Supplied text:
---+---

In January 1988, plaintiffs Josef and Ora Billig, closed title on Unit 22A, a condominium unit on the twenty-second floor of a new luxury high-rise condominium in Fort Lee known as Buckingham Towers. The purchase price was $900,000. They took their unit deed from the sponsor, defendant Buckingham Towers Associates, subject to the master deed, the offering plan, by-laws, rules and regulations, and the statute governing condominium ownership and management, N.J.S.A. 46:8B-1, et seq. Plaintiffs assumed occupancy in February 1988.

Like many of the other unit owners, plaintiffs had planned a number of internal renovations involving room partitions, electrical modifications, and floor coverings. They contracted for the work, and it was undertaken. They were also dissatisfied, from the outset of their occupancy, with the heating and air conditioning (HVAC) system in their apartment. It was, in their view, too noisy and inefficient. After retaining appropriate experts and contractors, they changed the system, disconnecting the existing equipment and installing their own. The installation involved placing a small compressor on each of their two balconies. The compressor stands below the balcony railing and is not visible from the exterior of the building. The installation also required, for each compressor, the drilling of two one-inch holes in the bottom of the hollow aluminum window frames in order to pass electrical wires and a freon tube to the compressors from the interior of the apartment. The holes were thereafter caulked. Duct work was also laid in the apartment's dropped ceiling. The expert testimony established beyond any factual dispute that the installation had no effect whatsoever on the structural integrity of the building, the windows, the window frames, or the balcony, or on the visible appearance of the balcony. It was also established that the electrical source within the unit, metered to the Billigs, was adequate to bear the electrical load of the new system and had no effect at all on the common electrical system. In addition, because the original heating and air conditioning system was of a parallel open loop design, the disconnection in plaintiffs' unit had no effect whatsoever on the functioning of the system in any of the other units or in the building as a whole. Finally, the compressors on the balcony apparently run sufficiently quietly as to constitute neither a nuisance, a bother, nor an annoyance to any other unit owners.

Plaintiffs' problems with defendant Buckingham Towers Condominium Association, the association to which the sponsor had turned over the building in June 1988, and with the association's building manager, defendant Paul Rance, began in September 1988. Insofar as we are able to determine from the voluminous record, the sponsor's vice president of construction, Fred DeFilippo, wrote to the president of the association, Ronald Stoppelman, on September 20, 1988, advising him that the work being done in plaintiffs' unit on the HVAC system had not been included in their filed plans. That was true. DeFilippo expressed his opinion that the HVAC work "may cause a serious impact to the building systems." He further opined that

The effect these modifications will have on the common elements of the building cannot be determined at present. It is our opinion that they may cause the guarantees and warranties of the building systems affected to be voided. More importantly, these modifications may cause interruption of these systems and annoyance to other neighboring units.

---+---

Requirements:
According to the condominium dispute text, what was the purchase price of Unit 22A? The rows come from a different source than the text.

---+---

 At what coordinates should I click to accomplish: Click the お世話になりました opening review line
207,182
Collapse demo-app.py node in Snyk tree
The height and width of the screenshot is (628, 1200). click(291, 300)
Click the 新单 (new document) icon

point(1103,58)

---+---

Exercise response:
$900,000